I stood there for a full minute, breathing hard, fists shaking with the effort not to punch something. The smug bastard had just threatened Knox. Threatened a man who’d already paid too high of a price, whose daughter was growing up without him.

And he’d done it to protect his son’s reputation. To silence Faith. To make sure the truth about Daniel Kearns stayed buried.

I grabbed my phone, fingers flying over the screen. First, a text to my investigator:Dig deeper into the Kearns family. Everything. I want to know every parking ticket, every sealed record, every rumor.

Then I stormed into the conference room, to a second whiteboard in the corner and flipped it around. On the blank side, I wrote two words:JUDICIAL INTERFERENCE. Below that, I documented everything Kearns had just said. The threats. The Knox leverage. The implication that he had a puppet defense attorney waiting in the wings.

If this ever went before an ethics board, I wanted every detail recorded while it was fresh.

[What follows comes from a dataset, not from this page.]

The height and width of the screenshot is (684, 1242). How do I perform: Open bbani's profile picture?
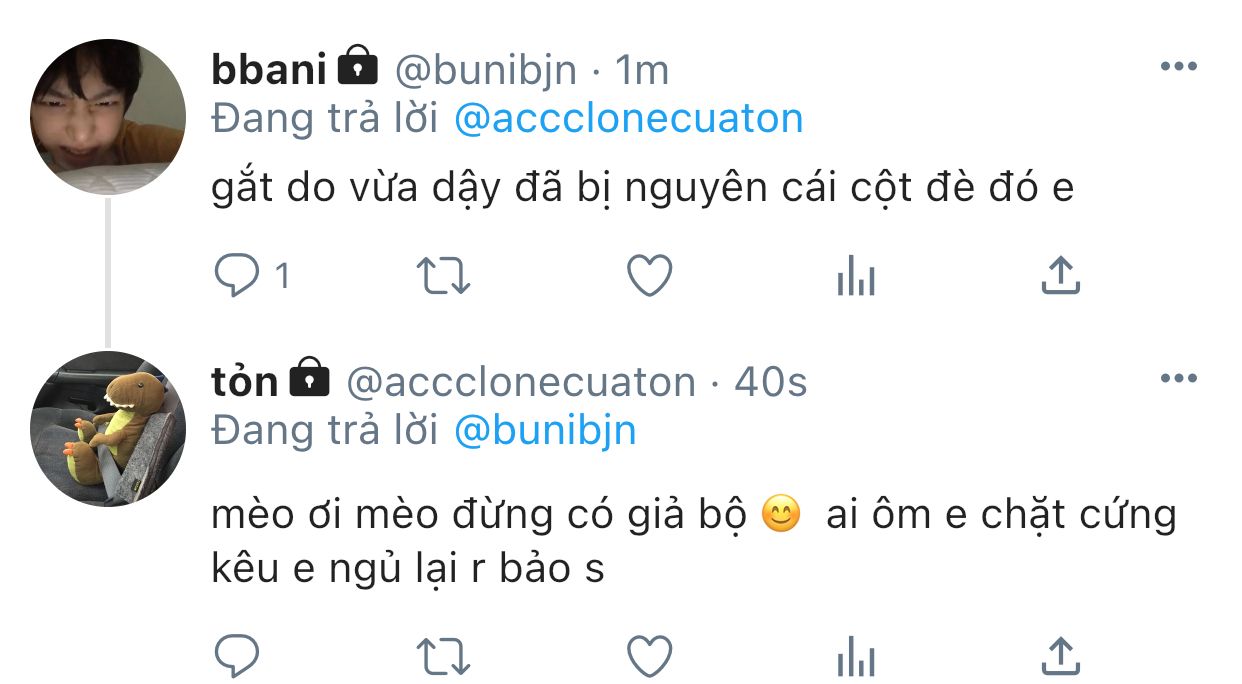point(108,116)
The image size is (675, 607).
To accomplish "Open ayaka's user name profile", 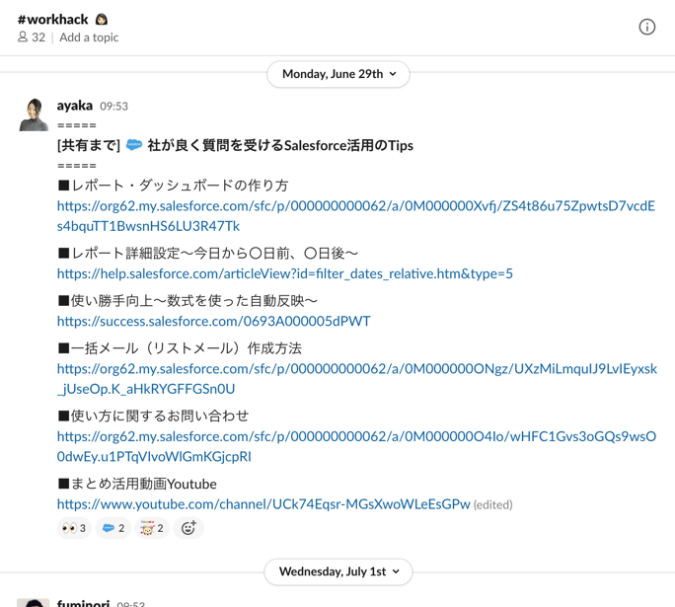I will (75, 105).
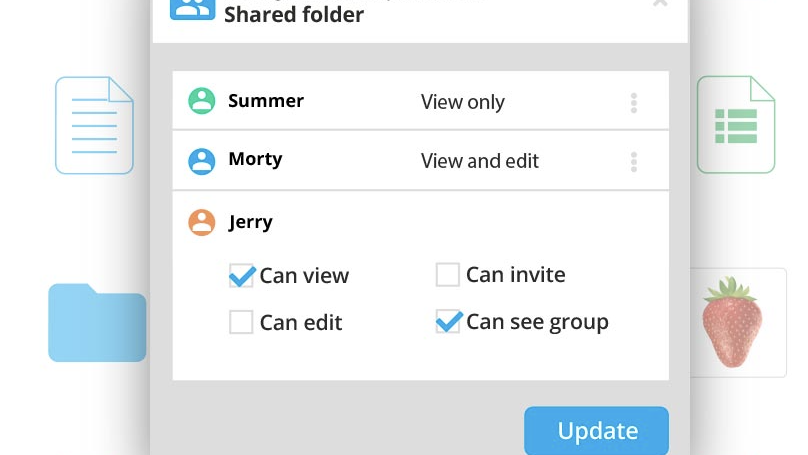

Judge Kearns had just made this personal.

He wanted a war?

He just got one.

And if Kearns thought he could use Knox as leverage, he’d severely underestimated how dirty I was willing to fight. This wasn’t just about defending a client anymore. This was about justice. Real justice. The kind that didn’t care about your last name or your father’s position.

The kind that protected women like Faith from men like Daniel Kearns.

Living or dead.

But how could I go into battle if doing so would drag Knox under? I couldn’t drop Faith’s case without betraying Blake andFaith. But I couldn’t keep going without risking Knox’s freedom either.

After pacing for a couple of minutes, I realized this wasn’t my decision to make alone. Knox needed a say in this too.

Looked like I’d be paying my friend an unscheduled visit today.

30

RYKER

Fluorescent lights in the penitentiary’s visiting room buzzed overhead, casting everyone in that special shade of prison pale that made even the healthiest person look like they needed a vitamin D transfusion. The air tasted stale, recycled through too many lungs, and the metal chairs scraped against the floor in a rhythm of misery.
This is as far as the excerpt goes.